EXERCISE PROMPT
Filter the entries, keeping every line with the string "pixel".

DATA TO USE
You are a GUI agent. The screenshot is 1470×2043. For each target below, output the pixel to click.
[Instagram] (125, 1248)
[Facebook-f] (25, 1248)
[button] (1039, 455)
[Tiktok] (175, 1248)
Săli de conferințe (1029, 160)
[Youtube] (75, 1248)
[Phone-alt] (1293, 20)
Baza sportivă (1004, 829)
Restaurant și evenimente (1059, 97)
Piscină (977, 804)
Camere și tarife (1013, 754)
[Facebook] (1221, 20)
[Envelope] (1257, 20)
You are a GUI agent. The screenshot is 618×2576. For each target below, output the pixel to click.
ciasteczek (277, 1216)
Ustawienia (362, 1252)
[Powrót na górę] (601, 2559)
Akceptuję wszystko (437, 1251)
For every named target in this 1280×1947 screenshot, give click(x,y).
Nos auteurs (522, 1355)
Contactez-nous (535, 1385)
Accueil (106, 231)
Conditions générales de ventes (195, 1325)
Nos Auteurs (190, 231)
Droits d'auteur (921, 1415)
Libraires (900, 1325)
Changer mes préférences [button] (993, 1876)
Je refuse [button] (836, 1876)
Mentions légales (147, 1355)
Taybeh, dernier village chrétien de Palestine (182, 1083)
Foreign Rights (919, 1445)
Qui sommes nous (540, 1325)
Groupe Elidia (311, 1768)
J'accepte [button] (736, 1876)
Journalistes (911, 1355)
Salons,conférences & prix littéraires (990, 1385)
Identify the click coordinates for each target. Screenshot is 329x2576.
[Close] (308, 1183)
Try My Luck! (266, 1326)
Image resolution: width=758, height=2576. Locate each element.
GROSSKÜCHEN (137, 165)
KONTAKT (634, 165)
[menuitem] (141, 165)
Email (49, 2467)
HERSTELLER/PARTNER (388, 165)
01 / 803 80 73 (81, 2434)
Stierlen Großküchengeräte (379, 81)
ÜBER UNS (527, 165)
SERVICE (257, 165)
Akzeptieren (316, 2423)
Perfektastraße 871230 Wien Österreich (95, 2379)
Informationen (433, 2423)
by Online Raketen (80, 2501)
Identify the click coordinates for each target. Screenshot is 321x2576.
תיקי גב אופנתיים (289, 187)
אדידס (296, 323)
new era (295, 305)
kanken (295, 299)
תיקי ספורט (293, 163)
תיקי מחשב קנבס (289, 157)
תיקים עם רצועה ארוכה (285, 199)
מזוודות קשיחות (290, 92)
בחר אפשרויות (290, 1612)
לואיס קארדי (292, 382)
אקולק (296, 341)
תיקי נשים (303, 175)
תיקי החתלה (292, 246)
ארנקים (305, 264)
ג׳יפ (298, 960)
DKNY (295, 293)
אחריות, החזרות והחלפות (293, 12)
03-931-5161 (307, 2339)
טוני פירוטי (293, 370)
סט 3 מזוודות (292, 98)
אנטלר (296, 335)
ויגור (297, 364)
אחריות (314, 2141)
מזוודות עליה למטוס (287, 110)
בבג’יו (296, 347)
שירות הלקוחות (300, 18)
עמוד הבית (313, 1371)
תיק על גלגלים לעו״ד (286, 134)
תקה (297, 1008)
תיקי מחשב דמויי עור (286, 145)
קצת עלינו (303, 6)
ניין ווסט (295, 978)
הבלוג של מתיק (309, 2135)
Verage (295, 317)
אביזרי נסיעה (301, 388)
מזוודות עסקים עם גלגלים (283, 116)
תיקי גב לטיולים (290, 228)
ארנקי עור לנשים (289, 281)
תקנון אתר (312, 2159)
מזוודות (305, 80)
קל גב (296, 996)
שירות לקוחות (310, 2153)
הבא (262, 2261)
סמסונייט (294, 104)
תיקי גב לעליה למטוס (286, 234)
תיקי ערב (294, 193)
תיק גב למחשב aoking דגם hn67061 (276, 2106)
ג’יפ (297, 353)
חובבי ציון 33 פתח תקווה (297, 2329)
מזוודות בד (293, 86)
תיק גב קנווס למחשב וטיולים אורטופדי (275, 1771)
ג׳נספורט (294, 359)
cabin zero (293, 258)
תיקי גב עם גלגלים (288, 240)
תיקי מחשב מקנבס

EXERCISE SOLUTION
You are a GUI agent. The screenshot is 1470×2043. For each target below, output the pixel to click.
You are a GUI agent. The screenshot is 618×2576. For each target below, output the pixel to click.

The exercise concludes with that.